**WHAT THE TASK ASKS:** Would you restate all of the entries verbatim, minus any images?

════

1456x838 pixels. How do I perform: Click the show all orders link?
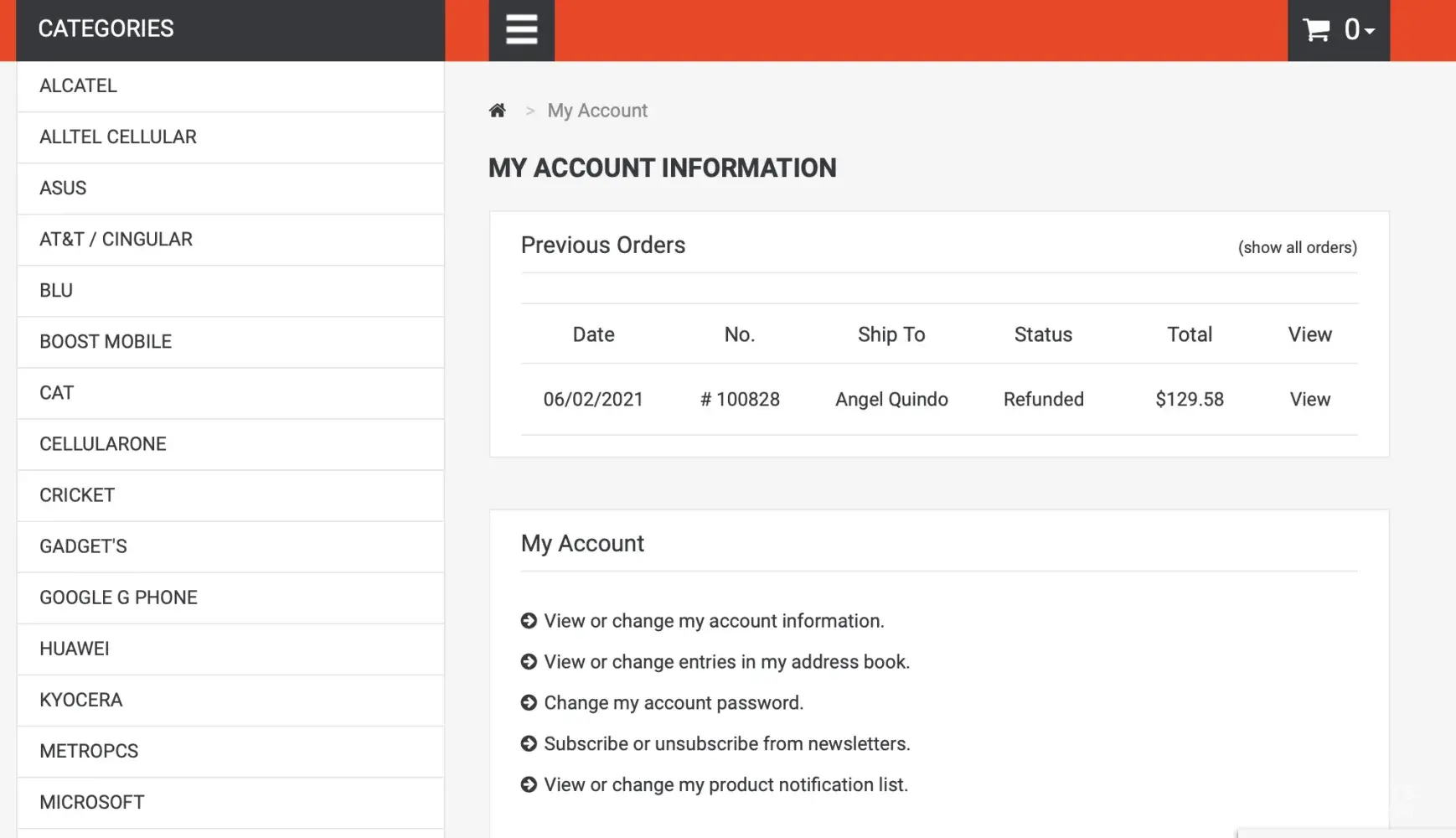click(1297, 247)
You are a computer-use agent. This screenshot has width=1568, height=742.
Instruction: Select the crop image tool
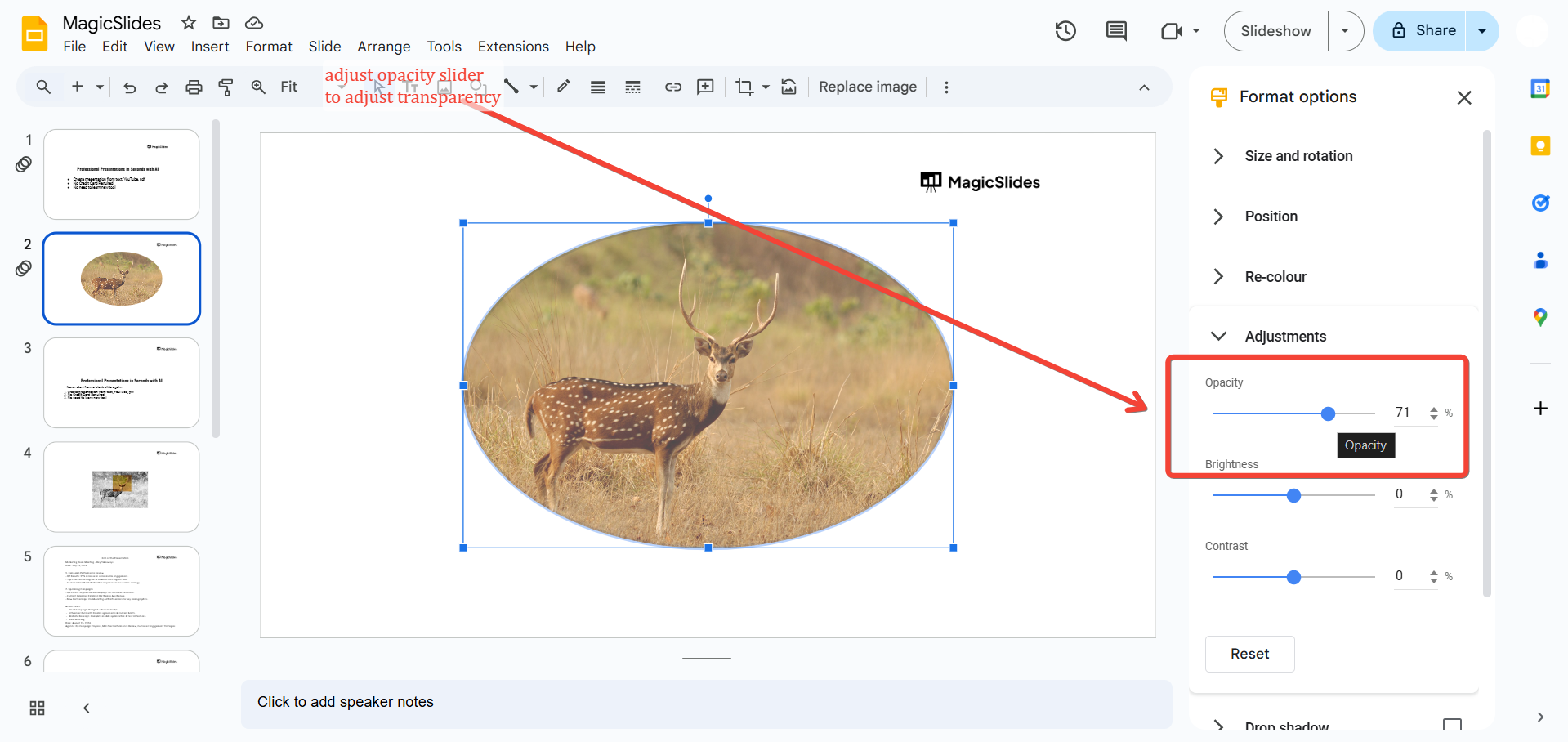click(x=744, y=87)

════

**SOLUTION TO THIS TASK:**
1456x838 pixels. How do I perform: Click the show all orders link?
click(1297, 247)
You are a computer-use agent. This screenshot has width=1568, height=742.
Instruction: Select the crop image tool
click(x=744, y=87)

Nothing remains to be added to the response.